Je parle de tout cela à la cadre du service (la grand cheffe des infirmières ou cadre de proximité ex surveillante) : il faut faire un qualiweb ou beaucoup mieux la fameuse DORIE inhospitalière (Demande-Ordonnancement-Rapport-Inventaire-Evénement), un formulaire en live qui fait rêver jour et nuit des millions de soignants.  

Nous nous approchons du chirurgien Dory pourtant accrédité par la certification 15-32-2019 HAS de Némo, heureusement amnésique sinon il fuirait immédiatement dans le privé.  

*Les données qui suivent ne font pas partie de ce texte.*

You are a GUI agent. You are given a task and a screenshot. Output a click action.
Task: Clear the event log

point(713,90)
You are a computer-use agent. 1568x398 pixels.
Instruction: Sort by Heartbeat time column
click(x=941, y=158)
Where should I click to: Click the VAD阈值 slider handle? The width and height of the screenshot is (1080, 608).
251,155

Je vous rassure notre fabuleuse machine est inactive et non reliée depuis un mois, bien sage dans un coin du secrétariat, j’attends impatiemment les directives. Ceci illustre que le problème n’est pas uniquement lié aux moyens mais principalement aux procédures renforçant l’inertie de certains fonctionnaires, bien passifs et heureux que surtout : rien ne change.  

Cette semaine du Ségur de la santé, je vous raconterai d’autres histoires, le GHT, l’ARS, les pôles positions et autres diverses réjouissances perCovidiennes. A moins que mes impulsions électriques faxtuelles chatouillant de trop sensibles parties administratives nourricières de doryphores moyenâgeux m’expulsent à jamais. Toutes les poignées en or du monde ne changeront pas l’ouverture de serrures administratives vérolées par un protectionnisme délétère pour tous. Profitons de l’après-Covid, élaguons l’immobilisme et travaillons ensemble au renouveau hospitalier pour le patient."